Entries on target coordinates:
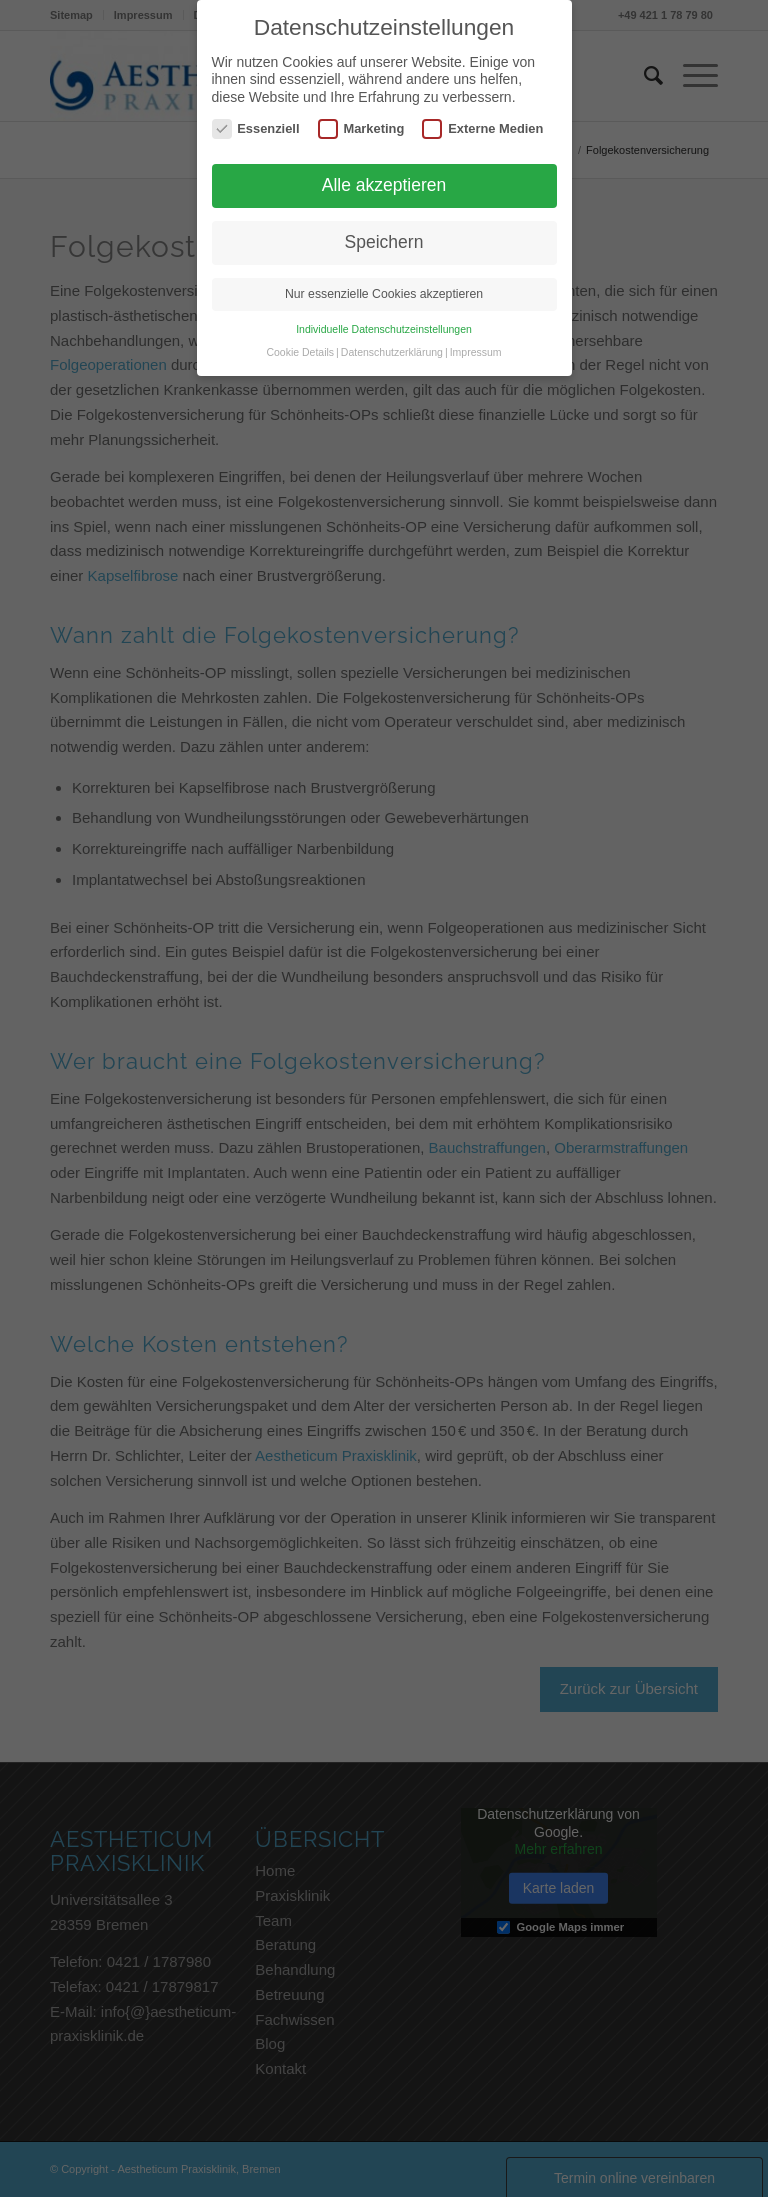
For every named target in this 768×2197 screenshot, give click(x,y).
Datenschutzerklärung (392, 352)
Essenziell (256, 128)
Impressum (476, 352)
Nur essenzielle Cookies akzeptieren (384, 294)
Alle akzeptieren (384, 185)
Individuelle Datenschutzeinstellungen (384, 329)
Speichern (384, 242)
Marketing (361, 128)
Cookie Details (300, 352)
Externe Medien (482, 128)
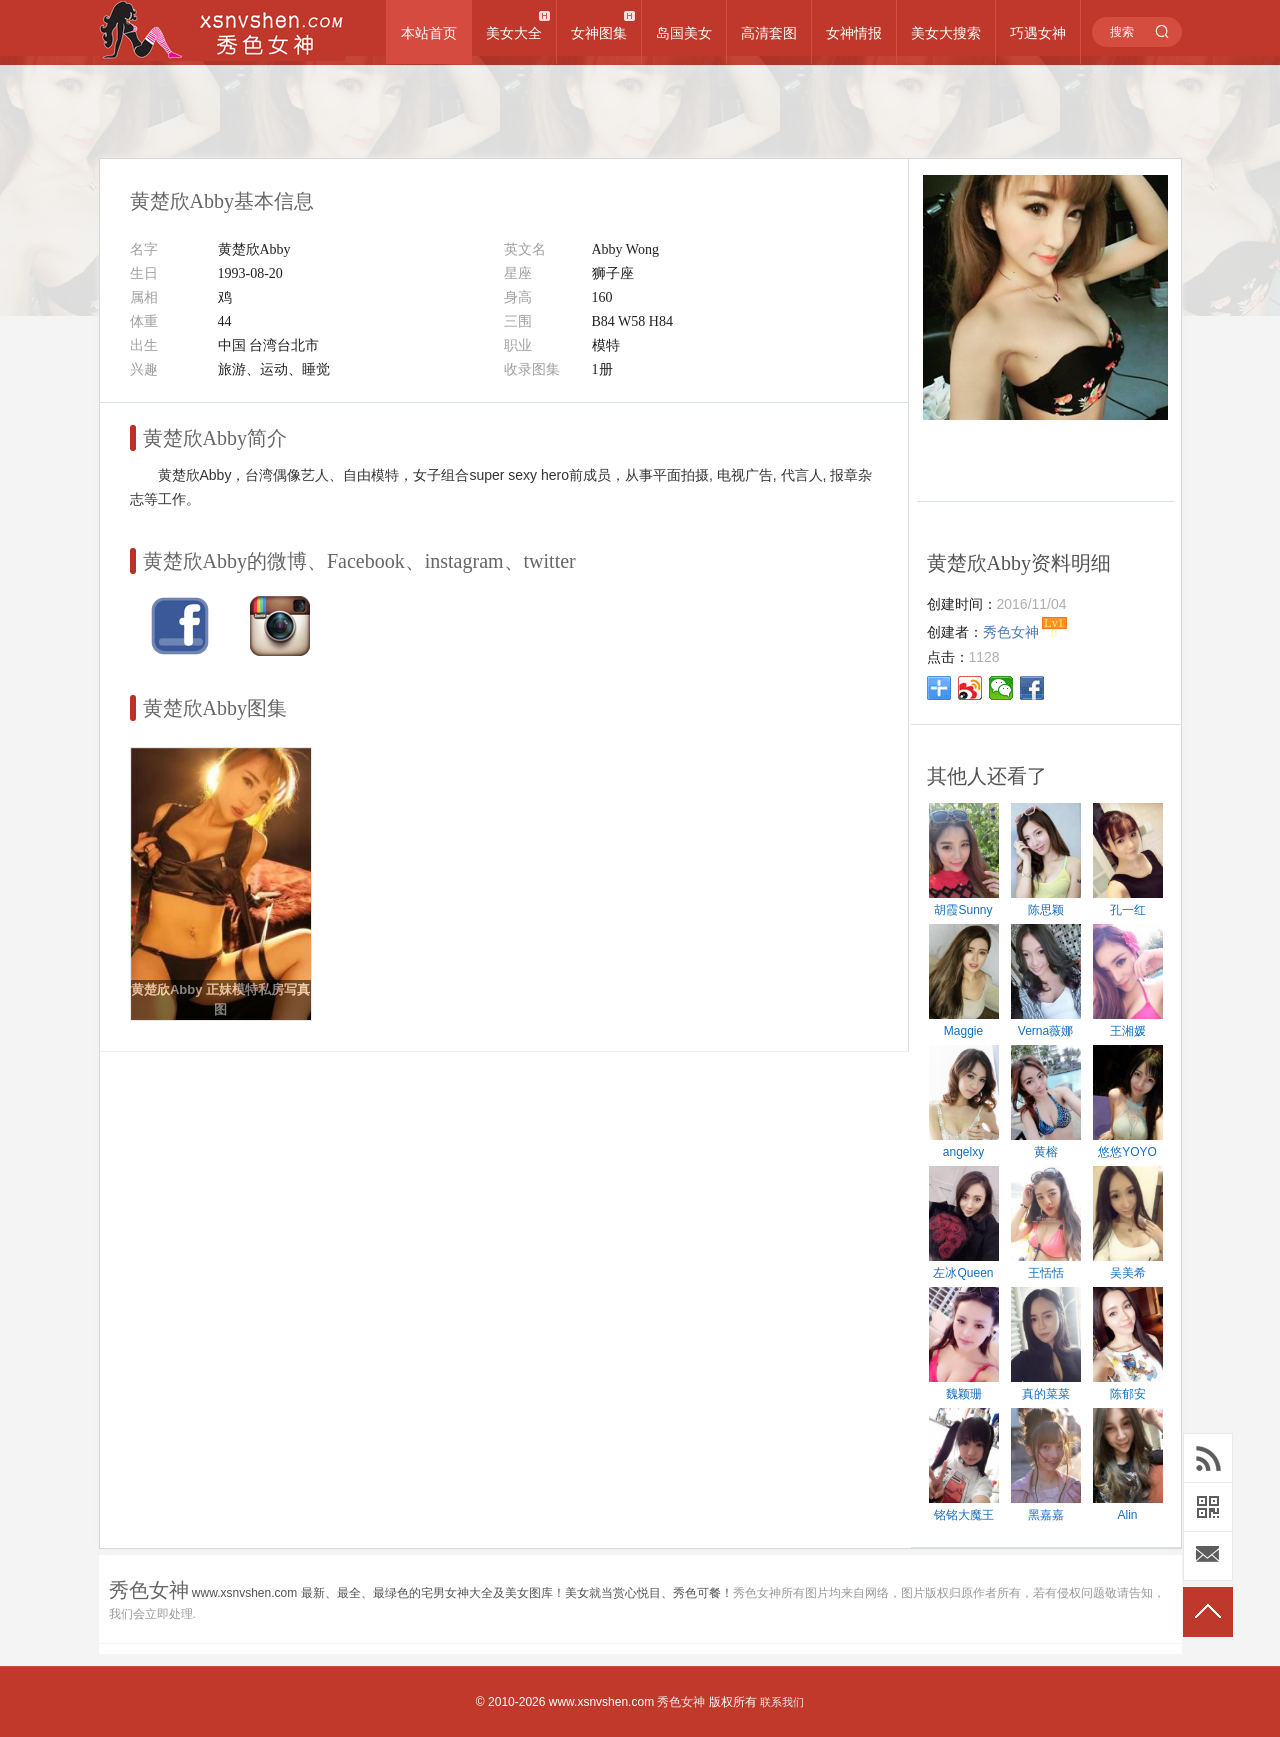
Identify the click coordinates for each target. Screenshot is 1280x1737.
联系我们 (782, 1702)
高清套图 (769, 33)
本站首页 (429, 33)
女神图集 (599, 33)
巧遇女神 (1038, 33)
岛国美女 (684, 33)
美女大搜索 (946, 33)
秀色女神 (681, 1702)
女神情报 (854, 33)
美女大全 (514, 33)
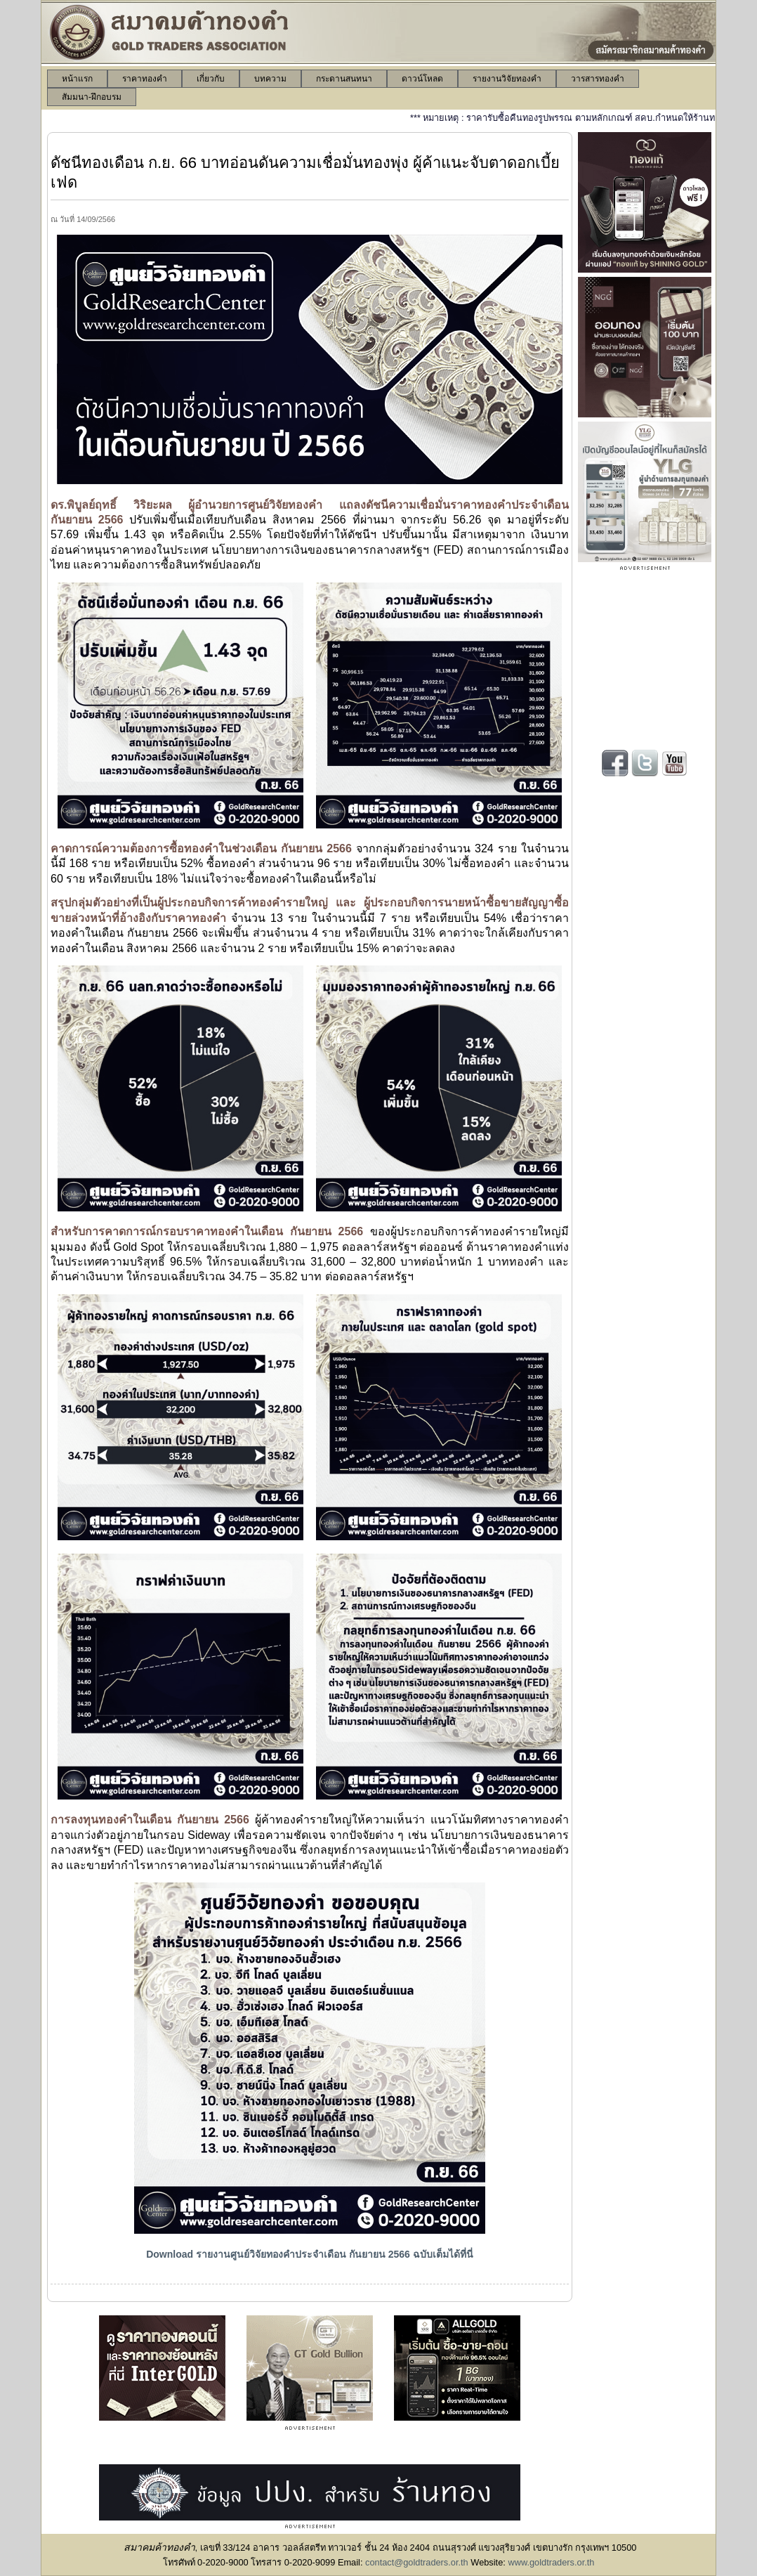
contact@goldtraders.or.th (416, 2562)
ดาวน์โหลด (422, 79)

# SET TASK
Please rewrite all the entries above, replacing "target" with "item" and changing nothing else. Leave the pictures out of your answer.

# ANSWER TO THE PROBLEM
For every named item in this 768×2197 screenshot, give click(x,y).
Datenschutzerklärung (392, 352)
Essenziell (256, 128)
Impressum (476, 352)
Nur essenzielle Cookies akzeptieren (384, 294)
Alle akzeptieren (384, 185)
Individuelle Datenschutzeinstellungen (384, 329)
Speichern (384, 242)
Marketing (361, 128)
Cookie Details (300, 352)
Externe Medien (482, 128)
Identify the click coordinates for each item. Screenshot is 1280x1737.
联系我们 (782, 1702)
高清套图 (769, 33)
本站首页 (429, 33)
女神图集 (599, 33)
巧遇女神 (1038, 33)
岛国美女 (684, 33)
美女大搜索 (946, 33)
秀色女神 (681, 1702)
女神情报 (854, 33)
美女大全 (514, 33)
contact@goldtraders.or.th (416, 2562)
ดาวน์โหลด (422, 79)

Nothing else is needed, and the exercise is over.